What to do
Can you repeat the records below word for word, keeping every line and mark unchanged?

Segment Start: Excerpted data

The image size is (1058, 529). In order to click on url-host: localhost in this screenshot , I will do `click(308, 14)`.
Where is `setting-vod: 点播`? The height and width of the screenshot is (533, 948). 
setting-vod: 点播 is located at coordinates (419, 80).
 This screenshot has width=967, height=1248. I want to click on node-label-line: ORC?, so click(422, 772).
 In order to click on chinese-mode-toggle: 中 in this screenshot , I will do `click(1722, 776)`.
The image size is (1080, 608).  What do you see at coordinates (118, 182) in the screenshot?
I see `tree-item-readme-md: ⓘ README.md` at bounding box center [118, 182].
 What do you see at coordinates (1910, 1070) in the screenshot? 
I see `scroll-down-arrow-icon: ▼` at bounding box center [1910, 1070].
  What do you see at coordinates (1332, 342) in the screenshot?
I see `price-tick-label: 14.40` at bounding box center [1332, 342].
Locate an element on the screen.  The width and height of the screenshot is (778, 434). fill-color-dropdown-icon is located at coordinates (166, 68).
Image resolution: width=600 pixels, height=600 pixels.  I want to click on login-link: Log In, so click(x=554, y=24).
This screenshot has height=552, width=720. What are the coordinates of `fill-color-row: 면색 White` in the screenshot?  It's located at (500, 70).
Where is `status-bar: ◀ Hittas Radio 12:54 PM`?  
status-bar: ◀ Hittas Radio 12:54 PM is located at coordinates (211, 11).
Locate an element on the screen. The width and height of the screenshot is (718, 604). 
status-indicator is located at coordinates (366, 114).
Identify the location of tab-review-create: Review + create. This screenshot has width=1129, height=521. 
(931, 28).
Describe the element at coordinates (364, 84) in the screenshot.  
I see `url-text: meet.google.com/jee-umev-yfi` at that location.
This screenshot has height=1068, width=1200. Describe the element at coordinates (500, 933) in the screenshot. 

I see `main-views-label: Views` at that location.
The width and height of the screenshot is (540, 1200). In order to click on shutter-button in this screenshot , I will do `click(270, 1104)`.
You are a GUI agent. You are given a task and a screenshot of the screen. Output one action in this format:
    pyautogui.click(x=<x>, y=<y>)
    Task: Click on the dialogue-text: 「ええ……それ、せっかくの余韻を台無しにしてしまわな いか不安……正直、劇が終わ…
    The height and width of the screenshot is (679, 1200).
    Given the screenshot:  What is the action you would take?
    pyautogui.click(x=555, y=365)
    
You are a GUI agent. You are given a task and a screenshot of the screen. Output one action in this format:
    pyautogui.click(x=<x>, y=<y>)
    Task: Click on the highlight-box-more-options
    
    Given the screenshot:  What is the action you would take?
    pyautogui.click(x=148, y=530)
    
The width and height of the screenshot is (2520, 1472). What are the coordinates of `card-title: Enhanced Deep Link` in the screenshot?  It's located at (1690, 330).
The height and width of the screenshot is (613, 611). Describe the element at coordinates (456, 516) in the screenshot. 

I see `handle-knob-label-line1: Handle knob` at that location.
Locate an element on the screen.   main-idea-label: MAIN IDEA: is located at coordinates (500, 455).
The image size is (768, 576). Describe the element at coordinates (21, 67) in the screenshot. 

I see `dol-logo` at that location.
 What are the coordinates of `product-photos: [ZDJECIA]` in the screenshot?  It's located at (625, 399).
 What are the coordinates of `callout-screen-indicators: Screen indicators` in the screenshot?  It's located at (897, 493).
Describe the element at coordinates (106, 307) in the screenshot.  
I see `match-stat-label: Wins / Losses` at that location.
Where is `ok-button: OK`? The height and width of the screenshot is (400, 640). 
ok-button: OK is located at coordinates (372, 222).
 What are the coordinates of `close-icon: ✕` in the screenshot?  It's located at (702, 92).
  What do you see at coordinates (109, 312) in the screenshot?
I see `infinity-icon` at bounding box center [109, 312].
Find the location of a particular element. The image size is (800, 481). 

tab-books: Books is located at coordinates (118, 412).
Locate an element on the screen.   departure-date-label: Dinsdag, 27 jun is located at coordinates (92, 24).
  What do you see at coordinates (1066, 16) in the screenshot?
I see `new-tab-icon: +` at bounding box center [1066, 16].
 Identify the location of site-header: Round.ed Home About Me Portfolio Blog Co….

Segment End: Excerpted data

Response
The image size is (1058, 529). In order to click on url-host: localhost in this screenshot , I will do `click(308, 14)`.
Where is `setting-vod: 点播`? The height and width of the screenshot is (533, 948). 
setting-vod: 点播 is located at coordinates (419, 80).
 This screenshot has width=967, height=1248. I want to click on node-label-line: ORC?, so click(422, 772).
 In order to click on chinese-mode-toggle: 中 in this screenshot , I will do `click(1722, 776)`.
The image size is (1080, 608).  What do you see at coordinates (118, 182) in the screenshot?
I see `tree-item-readme-md: ⓘ README.md` at bounding box center [118, 182].
 What do you see at coordinates (1910, 1070) in the screenshot? 
I see `scroll-down-arrow-icon: ▼` at bounding box center [1910, 1070].
  What do you see at coordinates (1332, 342) in the screenshot?
I see `price-tick-label: 14.40` at bounding box center [1332, 342].
Locate an element on the screen.  The width and height of the screenshot is (778, 434). fill-color-dropdown-icon is located at coordinates (166, 68).
Image resolution: width=600 pixels, height=600 pixels.  I want to click on login-link: Log In, so click(x=554, y=24).
This screenshot has height=552, width=720. What are the coordinates of `fill-color-row: 면색 White` in the screenshot?  It's located at (500, 70).
Where is `status-bar: ◀ Hittas Radio 12:54 PM`?  
status-bar: ◀ Hittas Radio 12:54 PM is located at coordinates (211, 11).
Locate an element on the screen. The width and height of the screenshot is (718, 604). 
status-indicator is located at coordinates (366, 114).
Identify the location of tab-review-create: Review + create. This screenshot has width=1129, height=521. 
(931, 28).
Describe the element at coordinates (364, 84) in the screenshot.  
I see `url-text: meet.google.com/jee-umev-yfi` at that location.
This screenshot has height=1068, width=1200. Describe the element at coordinates (500, 933) in the screenshot. 

I see `main-views-label: Views` at that location.
The width and height of the screenshot is (540, 1200). In order to click on shutter-button in this screenshot , I will do `click(270, 1104)`.
You are a GUI agent. You are given a task and a screenshot of the screen. Output one action in this format:
    pyautogui.click(x=<x>, y=<y>)
    Task: Click on the dialogue-text: 「ええ……それ、せっかくの余韻を台無しにしてしまわな いか不安……正直、劇が終わ…
    The height and width of the screenshot is (679, 1200).
    Given the screenshot:  What is the action you would take?
    pyautogui.click(x=555, y=365)
    
You are a GUI agent. You are given a task and a screenshot of the screen. Output one action in this format:
    pyautogui.click(x=<x>, y=<y>)
    Task: Click on the highlight-box-more-options
    
    Given the screenshot:  What is the action you would take?
    pyautogui.click(x=148, y=530)
    
The width and height of the screenshot is (2520, 1472). What are the coordinates of `card-title: Enhanced Deep Link` in the screenshot?  It's located at (1690, 330).
The height and width of the screenshot is (613, 611). Describe the element at coordinates (456, 516) in the screenshot. 

I see `handle-knob-label-line1: Handle knob` at that location.
Locate an element on the screen.   main-idea-label: MAIN IDEA: is located at coordinates (500, 455).
The image size is (768, 576). Describe the element at coordinates (21, 67) in the screenshot. 

I see `dol-logo` at that location.
 What are the coordinates of `product-photos: [ZDJECIA]` in the screenshot?  It's located at (625, 399).
 What are the coordinates of `callout-screen-indicators: Screen indicators` in the screenshot?  It's located at (897, 493).
Describe the element at coordinates (106, 307) in the screenshot.  
I see `match-stat-label: Wins / Losses` at that location.
Where is `ok-button: OK`? The height and width of the screenshot is (400, 640). 
ok-button: OK is located at coordinates (372, 222).
 What are the coordinates of `close-icon: ✕` in the screenshot?  It's located at (702, 92).
  What do you see at coordinates (109, 312) in the screenshot?
I see `infinity-icon` at bounding box center [109, 312].
Find the location of a particular element. The image size is (800, 481). 

tab-books: Books is located at coordinates (118, 412).
Locate an element on the screen.   departure-date-label: Dinsdag, 27 jun is located at coordinates (92, 24).
  What do you see at coordinates (1066, 16) in the screenshot?
I see `new-tab-icon: +` at bounding box center [1066, 16].
 Identify the location of site-header: Round.ed Home About Me Portfolio Blog Co….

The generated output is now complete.